Before long, Sister Catherine wholeheartedly became involved in the community’s teaching apostolate, and for over sixty years she served in the Catholic schools of Michigan as a teacher (fifty-three years), as a librarian (five years), and as a tutor (four years). Most of her teaching was on the junior high level. For the majority of her teaching years, she had the added responsibility of administration. She regarded as “her best years” those in rural districts even though this often meant teaching four grades. The schools/places that were the recipients of Sister’s excellent teaching and administration were the following: St. John Home, St. Joseph, and St. Stephen, Grand Rapids; St. Mary, Muskegon; Wright; St. Joseph, Bay City; Suttons Bay; North Dorr; St. Josaphat and St. Mary, Saginaw; St. Mary Magdalen, Melvindale; Beal City; Lowell; Chesaning; Our Lady of Grace, Dearborn Heights; and Mt. Pleasant.

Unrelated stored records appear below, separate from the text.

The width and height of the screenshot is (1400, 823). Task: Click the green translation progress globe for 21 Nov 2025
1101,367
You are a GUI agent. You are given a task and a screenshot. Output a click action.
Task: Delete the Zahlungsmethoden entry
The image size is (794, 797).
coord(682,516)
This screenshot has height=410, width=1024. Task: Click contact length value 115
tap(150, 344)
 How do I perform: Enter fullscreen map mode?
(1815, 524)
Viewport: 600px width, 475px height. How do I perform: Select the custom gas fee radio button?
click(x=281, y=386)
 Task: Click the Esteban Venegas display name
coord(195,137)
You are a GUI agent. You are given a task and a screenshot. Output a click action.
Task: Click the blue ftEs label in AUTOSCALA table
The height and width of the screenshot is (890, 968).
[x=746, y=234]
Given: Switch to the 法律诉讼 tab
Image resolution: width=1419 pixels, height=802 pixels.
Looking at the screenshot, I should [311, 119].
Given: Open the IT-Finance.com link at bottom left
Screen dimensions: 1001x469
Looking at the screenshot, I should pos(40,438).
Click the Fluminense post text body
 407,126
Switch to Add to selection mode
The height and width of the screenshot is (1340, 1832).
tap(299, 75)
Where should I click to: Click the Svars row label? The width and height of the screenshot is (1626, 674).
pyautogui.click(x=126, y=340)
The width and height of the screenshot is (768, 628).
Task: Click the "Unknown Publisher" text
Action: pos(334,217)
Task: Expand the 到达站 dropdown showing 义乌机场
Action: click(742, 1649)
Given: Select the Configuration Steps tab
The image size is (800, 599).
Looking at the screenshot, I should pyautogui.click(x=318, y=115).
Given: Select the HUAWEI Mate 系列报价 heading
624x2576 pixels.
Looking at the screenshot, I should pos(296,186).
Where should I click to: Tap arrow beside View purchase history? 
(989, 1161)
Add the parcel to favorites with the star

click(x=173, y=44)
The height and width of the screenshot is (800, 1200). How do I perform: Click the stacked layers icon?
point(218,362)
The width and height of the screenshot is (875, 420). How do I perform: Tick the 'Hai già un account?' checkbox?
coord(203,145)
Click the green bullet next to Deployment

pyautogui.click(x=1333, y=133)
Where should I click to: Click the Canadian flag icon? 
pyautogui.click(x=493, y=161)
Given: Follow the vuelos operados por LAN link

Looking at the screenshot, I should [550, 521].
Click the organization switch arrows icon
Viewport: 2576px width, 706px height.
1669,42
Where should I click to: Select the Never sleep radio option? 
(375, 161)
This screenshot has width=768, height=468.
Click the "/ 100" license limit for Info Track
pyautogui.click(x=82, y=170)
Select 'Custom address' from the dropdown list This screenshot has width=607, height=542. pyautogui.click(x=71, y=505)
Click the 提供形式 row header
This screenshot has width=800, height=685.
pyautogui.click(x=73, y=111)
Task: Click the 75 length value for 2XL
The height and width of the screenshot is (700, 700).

Sister’s special love was gardening. She stated, “Digging away into the soil, invigorates me and gives me a new lease on life. ‘You just can’t take the farmer out of Johnny (Katie).’” She also enjoyed crocheting and cro-knitting.

In 1983 when mission life terminated for Sister Catherine, Marywood became her home, and she was so happy to participate in the prayer life and the liturgical functions there. She was helpful in so many ways. One of her main duties, which she did so faithfully, was the addressing of all the birthday cards to our Sisters both at Marywood and those living alone on missions. In June 1988 she asked to become a resident at Aquinata Hall and there by her gracious presence and faithfulness to prayer, she continued to witness to God’s enduring love.

In reflecting on her religious life Sister Catherine commented, “My convent life has been one of joy, peace, and contentment, and I would be ungrateful indeed if I were to allow one day to pass into Eternity without saying, ‘Deo Gratias’. All my life I have considered my Dominican vocation a blessing and special gift from God.”

Sister’s life has been a rich blessing for our community, and we are grateful for her long, fruitful, amiable, and generous life. One of her last messages was the following, “I want to be remembered as a ‘happy Sister’ in love with her God.” Surely the cherished memories of her beautiful, pleasant, and gentle disposition are now our treasure.

Sister Catherine is survived by her sisters Mrs. Martha Birchmeier; Mr. & Mrs. Norbert (Marcella) Wendling of New Lothrop; Mrs. Lucina Wendling of Montrose; her sisters-in-law Mrs. Nathalia Emmendorfer of Chesaning; Mrs. Hilda Emmendorfer of New Lothrop; her niece, Sister Josephine Mary Birchmeier, OP; several other nieces and nephews; and many friends.